Act via a similar mechanism - dihydrofolate reductase inhibition.
Why is it important to continually confirm a patients methotrexate dose, frequency, tablet strength and enquiry about health issues?
Due to risk of various toxicities, blood disorders presenting as sore throat, mouth ulcers, bruising. Liver toxicity presenting as NV, abdominal discomfort, dark urine. Respiratory toxicity presenting as SoB, dyspnoea, cough and fever.
GI toxicity first presenting as stomatitis
It is contraindicated in infection so signs of this require referral.
Why monitor FBC on methotrexate?
To check for clinically significant bone marrow suppression, in which the risk increases with age / renal impairment and if on Trimethropin
Why is contraception required for patients on methotrexate and for 3 months after course finished?

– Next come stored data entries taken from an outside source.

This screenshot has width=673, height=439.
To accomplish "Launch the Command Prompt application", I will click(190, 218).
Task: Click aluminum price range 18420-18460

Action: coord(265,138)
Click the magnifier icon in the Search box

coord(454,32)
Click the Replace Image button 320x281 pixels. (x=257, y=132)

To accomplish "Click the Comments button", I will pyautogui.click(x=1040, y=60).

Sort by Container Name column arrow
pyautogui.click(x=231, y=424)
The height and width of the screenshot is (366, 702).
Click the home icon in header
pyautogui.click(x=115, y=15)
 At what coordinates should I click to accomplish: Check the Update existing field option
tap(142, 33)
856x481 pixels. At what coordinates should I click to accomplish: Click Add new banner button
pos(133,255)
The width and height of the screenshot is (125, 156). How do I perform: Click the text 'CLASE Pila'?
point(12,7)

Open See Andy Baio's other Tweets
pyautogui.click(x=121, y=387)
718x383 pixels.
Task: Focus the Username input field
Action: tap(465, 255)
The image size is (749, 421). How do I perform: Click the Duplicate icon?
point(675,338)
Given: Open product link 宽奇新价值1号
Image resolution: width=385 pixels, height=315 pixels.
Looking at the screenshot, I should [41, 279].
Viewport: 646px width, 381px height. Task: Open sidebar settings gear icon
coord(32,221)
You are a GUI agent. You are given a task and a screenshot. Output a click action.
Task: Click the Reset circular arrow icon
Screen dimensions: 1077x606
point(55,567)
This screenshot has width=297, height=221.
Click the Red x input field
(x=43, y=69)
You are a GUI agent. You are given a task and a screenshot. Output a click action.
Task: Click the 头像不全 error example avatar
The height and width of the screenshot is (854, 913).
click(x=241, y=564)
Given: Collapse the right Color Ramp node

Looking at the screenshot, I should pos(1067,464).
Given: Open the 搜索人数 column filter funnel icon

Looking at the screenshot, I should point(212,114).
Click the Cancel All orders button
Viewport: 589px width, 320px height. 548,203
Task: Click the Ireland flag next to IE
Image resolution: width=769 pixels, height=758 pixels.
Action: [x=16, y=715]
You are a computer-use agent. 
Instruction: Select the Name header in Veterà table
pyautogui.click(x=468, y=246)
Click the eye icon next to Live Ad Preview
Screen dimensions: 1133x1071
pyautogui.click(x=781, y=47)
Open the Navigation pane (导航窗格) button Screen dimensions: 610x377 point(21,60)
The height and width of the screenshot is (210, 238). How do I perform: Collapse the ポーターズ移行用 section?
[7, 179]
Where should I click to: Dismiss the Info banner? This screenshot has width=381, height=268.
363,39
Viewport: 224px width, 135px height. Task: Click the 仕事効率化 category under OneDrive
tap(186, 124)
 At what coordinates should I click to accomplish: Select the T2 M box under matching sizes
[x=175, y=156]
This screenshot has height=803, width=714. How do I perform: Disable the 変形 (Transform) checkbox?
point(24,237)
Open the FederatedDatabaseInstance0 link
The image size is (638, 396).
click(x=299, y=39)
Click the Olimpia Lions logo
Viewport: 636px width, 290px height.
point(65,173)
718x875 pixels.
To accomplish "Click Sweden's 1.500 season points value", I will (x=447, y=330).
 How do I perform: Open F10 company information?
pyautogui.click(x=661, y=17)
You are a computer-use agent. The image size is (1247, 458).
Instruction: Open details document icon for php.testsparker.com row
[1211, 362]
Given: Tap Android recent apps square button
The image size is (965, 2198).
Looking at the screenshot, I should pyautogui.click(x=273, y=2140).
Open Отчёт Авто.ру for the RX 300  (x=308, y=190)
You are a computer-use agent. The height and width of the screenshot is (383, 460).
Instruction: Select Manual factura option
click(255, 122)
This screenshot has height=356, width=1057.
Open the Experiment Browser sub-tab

Should be avoided in pregnancy due to teratogenicity.
Why would a patient on methotrexate prescribed the following require possible intervention?
NSAIDs
PPIs
Retinoids
Trimethropin
Quinolones
Sulfamethoxazole/Sulfadiazine/Sulfadoxine
Others…
NSAIDs, retinoids Trimethropin, Penicillins, Quinolones all increase risk of toxicity so would be avoided (except NSAIDs in which dose monitoring and reduction appropriate)
PPIs reduce clearance so use with caution or avoid.
Sulfa’s increase exposure so use caution or avoid.
Caution in hepatotoxic, nephrotoxic, myelosuppressive or drugs that increase risk of thromboembolism.